Set of tasks:
[1] In the reflection titled "The Heart of God," what did the family eat on Sunday nights while watching television?
[2] Pick up the reflection titled "The Heart of God" after its last sentence and carry it forward by a few paragraphs.

The Heart of God

The disciple Jesus loved was reclining next to Jesus… He leaned back on Jesus’ breast.” ~ John 13:23, 25

As a child I remember playing catch with my dad and hitting baseballs as he pitched to me. We would stay outside until it was too dark to see. On Sunday nights mom, dad, and my sister and I would sit on the thread bare brown couch and watch the “Wonderful World of Disney” while eating buttered popcorn. We kindly fought over who got to eat the half-cooked kernels, usually Dad.

Dad watched me pick three boxes of asparagus on a small family farm one Saturday morning. He caught me stealing a baseball and some baseball cards from the local five and dime store. I had to earn the money, hence picking asparagus, to pay for the stolen merchandise. Dad did not really say much to me. He just told me, “Be honest.” That night we were out playing catch again.

Time passed and when I left for college, I was dreading saying goodbye to my parents, especially my mom. She’d been crying on and off all summer long just thinking about it. Dad made sure my car was ready for the trip to Amarillo and he “kinda” kept to himself, working in the barn he’d built.

Dataset excerpts:
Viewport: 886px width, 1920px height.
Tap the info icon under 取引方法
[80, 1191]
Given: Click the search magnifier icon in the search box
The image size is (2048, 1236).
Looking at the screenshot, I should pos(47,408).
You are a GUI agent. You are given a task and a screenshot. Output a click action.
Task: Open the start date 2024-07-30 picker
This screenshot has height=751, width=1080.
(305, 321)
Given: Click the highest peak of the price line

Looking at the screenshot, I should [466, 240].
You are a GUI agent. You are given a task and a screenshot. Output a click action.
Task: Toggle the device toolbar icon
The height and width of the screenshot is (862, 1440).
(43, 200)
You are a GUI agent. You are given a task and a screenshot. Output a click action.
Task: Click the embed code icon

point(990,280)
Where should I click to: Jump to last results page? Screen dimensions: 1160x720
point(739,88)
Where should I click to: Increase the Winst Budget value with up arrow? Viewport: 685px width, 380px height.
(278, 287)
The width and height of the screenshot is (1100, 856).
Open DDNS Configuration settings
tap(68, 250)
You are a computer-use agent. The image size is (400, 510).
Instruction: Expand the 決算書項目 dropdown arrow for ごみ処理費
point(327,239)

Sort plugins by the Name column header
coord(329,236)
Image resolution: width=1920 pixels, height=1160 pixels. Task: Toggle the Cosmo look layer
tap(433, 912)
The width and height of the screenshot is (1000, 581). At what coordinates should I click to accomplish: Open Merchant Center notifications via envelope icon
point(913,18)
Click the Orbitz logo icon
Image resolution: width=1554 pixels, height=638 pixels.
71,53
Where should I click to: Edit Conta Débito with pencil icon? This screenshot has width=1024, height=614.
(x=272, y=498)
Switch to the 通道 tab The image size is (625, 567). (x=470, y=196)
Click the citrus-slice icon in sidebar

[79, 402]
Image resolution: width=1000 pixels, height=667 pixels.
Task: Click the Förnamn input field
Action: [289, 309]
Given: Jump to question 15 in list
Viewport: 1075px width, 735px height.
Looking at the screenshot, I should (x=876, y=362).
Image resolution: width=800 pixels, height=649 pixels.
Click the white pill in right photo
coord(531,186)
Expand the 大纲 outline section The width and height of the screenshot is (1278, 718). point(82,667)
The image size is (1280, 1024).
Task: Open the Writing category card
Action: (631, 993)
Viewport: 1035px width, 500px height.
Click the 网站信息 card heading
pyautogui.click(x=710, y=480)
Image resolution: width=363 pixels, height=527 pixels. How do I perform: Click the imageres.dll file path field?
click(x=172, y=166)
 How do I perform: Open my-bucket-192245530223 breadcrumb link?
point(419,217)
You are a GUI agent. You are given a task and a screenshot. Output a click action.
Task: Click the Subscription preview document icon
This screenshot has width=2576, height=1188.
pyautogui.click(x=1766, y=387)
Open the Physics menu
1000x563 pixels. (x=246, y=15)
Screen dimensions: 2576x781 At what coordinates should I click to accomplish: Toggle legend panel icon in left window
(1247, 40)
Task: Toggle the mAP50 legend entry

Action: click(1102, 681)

Outputs:
[1] Buttered popcorn.

[2]
When the day came, Mom and I hugged each other and expressed our love. Dad hung back in the shadows under the eave of the garage. He stepped forward and shook my hand, but neither of us could say anything as we tried to hold back our tears. I got into my car which was spotless because Dad had cleaned it yesterday for me.

In my mid-twenties Dad and I flew to Dallas for Dr. Sewell’s funeral, a good family friend, who had died suddenly from a heart attack. I remember walking down the aisle of the United Methodist church I had grown up in. As Dad and I passed the open casket in front of the communion rail which our family had knelt at many times with Dr. Sewell and his family on either side of us, I saw my dad cry for the first time.

Much later in life, when my father was in hospice care, I remember sitting by his side while he lay in bed. His green eyes slowly opened and closed. We instinctively reached out and held each other’s hands. He told me he loved me, and I said the same to him. The words and the affection that both of us struggled to say and manifest came easily at last, an intimate gift I will forever cherish.

Father Ron Rolheiser writes, “More than anything, our hearts crave the warmth and trust of intimacy.”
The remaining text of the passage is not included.